Validation run locally:

• PYTEST_DISABLE_PLUGIN_AUTOLOAD=1 python -m pytest tests/test_bounty_api_routes.py tests/test_bounty_pages.py tests/test_public_routes.py tests/test_docs_public_urls.py -q -> 63 passed
• python -m ruff check app/bounty_api.py app/public_routes.py tests/test_bounty_api_routes.py tests/test_bounty_pages.py tests/test_public_routes.py tests/test_docs_public_urls.py -> passed
• python -m ruff format --check app/bounty_api.py app/public_routes.py tests/test_bounty_api_routes.py tests/test_bounty_pages.py tests/test_public_routes.py tests/test_docs_public_urls.py -> 6 files already formatted
• python scripts/docs_smoke.py -> docs smoke ok
• git diff --check origin/main...HEAD -> clean
• git merge-tree --write-tree origin/main HEAD -> clean tree 6f295192c493ce7a2d7091d35318d82c3b152e60
• gh pr checks 736 --repo ramimbo/mergework -> Quality/readiness/docs/image passed; CodeRabbit passed/skipped

No private data, credentials, wallet material, production mutation, payout/proof/ledger/treasury execution, exchange/bridge/cash-out, price behavior, or fabricated payout claims were used.

[JONASXZB]

Reviewed current head 982304e0d7418d14fa1f1f38cd98228d105047d2 as a non-author.

No blocker found for the exact bounty source-filter slice. Evidence checked:

• inspected app/bounty_api.py and confirmed optional exact repo and issue_number filters compose with existing status, q, sort, and limit behavior;
• verified repo is trimmed/lowercased for exact matching, blank repo is ignored, control-character repo input returns 400, and issue_number uses positive integer query bounds;
• checked app/public_routes.py and app/templates/bounties.html to confirm the public /bounties page preserves source filters in JSON-results links, status links, form values, and visible labels;
• checked docs in docs/agent-guide.md and docs/api-examples.md for exact source-filter examples and the distinction from broad q search;
• ran MERGEWORK_DATABASE_URL=sqlite:////tmp/mergework-pr736-review-test.sqlite python -m pytest tests/test_bounty_api_routes.py tests/test_bounty_pages.py tests/test_public_routes.py tests/test_docs_public_urls.py -q -> 63 passed, 1 warning;
• ran python scripts/docs_smoke.py, targeted Ruff check/format, python -m mypy app/bounty_api.py app/public_routes.py, and git diff --check origin/main...HEAD;
• ran a local API/summary/page smoke confirming exact repo+issue filters return only the target bounty, issue-only filters can match across repositories, repo summaries work, page rendering preserves the exact filters, and control-character repo input returns 400;
• checked mergeability with git merge-tree --write-tree origin/main HEAD -> exit 0.
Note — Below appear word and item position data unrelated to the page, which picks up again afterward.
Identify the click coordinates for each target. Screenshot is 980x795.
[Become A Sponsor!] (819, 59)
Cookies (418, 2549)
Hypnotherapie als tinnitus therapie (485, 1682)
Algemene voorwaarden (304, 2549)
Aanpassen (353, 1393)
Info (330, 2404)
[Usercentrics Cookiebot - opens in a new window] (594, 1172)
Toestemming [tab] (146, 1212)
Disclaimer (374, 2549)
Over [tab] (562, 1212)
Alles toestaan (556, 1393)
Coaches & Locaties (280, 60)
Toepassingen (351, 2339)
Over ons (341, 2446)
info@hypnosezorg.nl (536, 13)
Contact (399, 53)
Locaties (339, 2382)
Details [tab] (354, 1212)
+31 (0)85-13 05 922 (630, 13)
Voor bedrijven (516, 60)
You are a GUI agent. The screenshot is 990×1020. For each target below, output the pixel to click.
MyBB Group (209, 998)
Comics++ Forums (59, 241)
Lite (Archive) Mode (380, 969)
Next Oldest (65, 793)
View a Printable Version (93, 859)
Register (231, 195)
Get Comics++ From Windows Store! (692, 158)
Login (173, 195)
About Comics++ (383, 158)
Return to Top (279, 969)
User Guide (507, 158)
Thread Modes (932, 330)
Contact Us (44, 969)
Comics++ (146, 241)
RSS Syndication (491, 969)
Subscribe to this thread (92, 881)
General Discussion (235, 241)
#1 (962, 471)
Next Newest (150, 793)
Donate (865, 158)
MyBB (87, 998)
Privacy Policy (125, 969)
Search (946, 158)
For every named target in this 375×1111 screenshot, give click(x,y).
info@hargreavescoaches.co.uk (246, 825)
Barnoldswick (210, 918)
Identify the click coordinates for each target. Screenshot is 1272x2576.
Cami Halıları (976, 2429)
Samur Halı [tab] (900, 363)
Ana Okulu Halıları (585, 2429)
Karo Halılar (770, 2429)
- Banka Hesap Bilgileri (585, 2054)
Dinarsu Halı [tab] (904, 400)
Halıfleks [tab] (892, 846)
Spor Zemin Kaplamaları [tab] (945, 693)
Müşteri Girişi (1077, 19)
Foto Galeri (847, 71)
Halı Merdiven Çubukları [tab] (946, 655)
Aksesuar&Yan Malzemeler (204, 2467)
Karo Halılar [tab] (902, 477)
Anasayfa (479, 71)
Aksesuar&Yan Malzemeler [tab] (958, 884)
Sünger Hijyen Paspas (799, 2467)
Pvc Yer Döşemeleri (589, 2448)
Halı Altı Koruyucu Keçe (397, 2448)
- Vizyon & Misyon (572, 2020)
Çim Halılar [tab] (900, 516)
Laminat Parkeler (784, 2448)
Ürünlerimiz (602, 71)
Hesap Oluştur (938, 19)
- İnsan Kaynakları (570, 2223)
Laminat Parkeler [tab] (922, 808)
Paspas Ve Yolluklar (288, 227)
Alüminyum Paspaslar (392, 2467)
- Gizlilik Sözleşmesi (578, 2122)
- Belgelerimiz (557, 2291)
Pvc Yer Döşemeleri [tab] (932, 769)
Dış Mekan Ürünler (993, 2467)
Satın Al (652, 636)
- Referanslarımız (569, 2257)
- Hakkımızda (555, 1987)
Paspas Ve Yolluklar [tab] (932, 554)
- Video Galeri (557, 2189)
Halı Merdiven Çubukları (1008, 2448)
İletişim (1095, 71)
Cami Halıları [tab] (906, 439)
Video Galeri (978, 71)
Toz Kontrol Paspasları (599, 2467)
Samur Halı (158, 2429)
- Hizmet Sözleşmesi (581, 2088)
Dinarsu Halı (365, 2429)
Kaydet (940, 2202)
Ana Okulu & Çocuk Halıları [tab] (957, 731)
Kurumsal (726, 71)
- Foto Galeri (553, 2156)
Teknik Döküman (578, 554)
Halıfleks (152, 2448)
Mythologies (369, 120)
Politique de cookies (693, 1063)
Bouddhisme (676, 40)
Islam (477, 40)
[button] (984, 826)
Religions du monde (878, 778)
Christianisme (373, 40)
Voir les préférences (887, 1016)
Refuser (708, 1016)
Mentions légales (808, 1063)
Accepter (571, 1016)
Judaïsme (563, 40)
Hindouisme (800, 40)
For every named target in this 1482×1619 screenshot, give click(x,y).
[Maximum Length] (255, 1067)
Hosted status for this head is green (CodeRabbit: success; Quality, readiness, docs, and image checks: success).

Non-blocking follow-up: source-only zero-result /bounties pages currently fall through to the generic No bounties yet. empty state instead of the filtered empty-state copy. I did not treat that as a blocker for #712 because the API/summary exact selectors and positive page filter behavior satisfy the requested source-filter semantics, but it would be a nice small UI polish later.